In Riga's Latvian National Opera House, the two Bayreuth Festival Orchestra concerts hosted by the Riga Jurmala Music Festival were greeted with a standing ovation and shouts of joy. The evenings were sold out, with a dressed up audience which is to be lauded for its total silence during the concert. Autumn has come to Riga and yet no one is clearing their throats. These two concerts were recorded by Latvian Radio and the first one was filmed – it was broadcast on television a mere hour after the end of the second, on the evening of 4th September. The country spared no effort in welcoming its prodigal son back to his homeland, with the festival playing its full part by organising a reception for all the orchestra members with their soloists and conductor – who was welcomed by his troops with unimaginable warmth.

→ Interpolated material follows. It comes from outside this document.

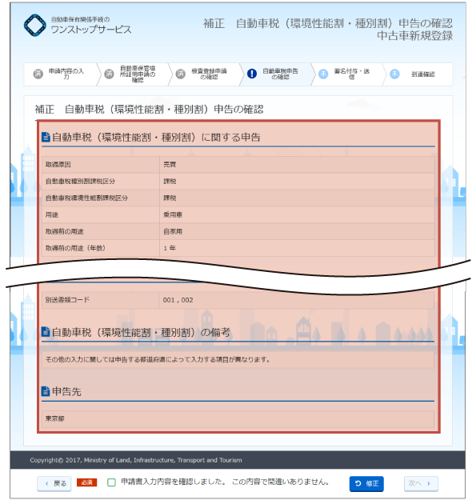476x504 pixels.
Task: Select the 到達確認 step tab
Action: (418, 74)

Born in Riga in 1978, Andris Nelsons knows the hall well. Before he left Latvia for Germany, Britain and the United States, where he holds or has held prestigious positions in Leipzig, Manchester and Boston, he conducted the Latvian National Orchestra there. The story goes that this child of professional musicians experienced his first classical music epiphany in this hall, at a performance of Wagner's Tannhaüser, when he was just a small child.
Which brings us on to Wagner and the relationship between voice, orchestra, acoustic and audience, an essential subject which is all too easily forgotten despite Wagner's demands, which led to the construction of the Bayreuth Festspielhaus according to his plans, given that his operas are so costly to perform – whether staged or in concert – due to the lengthy rehearsal times needed and top level singers, leading to them being performed in huge spaces which considerably alter the relation of the audience to the music, and the singers to the art of singing. Two nights before the Riga concerts, Parisians were able to hear the same works played in the Grande Salle Pierre Boulez at the Paris Philharmonie, a space that would have swallowed the 933 music fans installed this evening in Riga's magnificent and recently restored gilded candy box. On stage, the Bayreuth Festival Orchestra is playing in such serried rows that the rotund Nelsons has to tuck in his belly with a giggle to carve out a path to the podium. In the prelude to Lohengrin, it's the orchestra that swallows us, coming to us as much as we go to it, rendering us inseparable: the physical and psychological effect of the sound is violently emotional even when the orchestra is playing at its softest.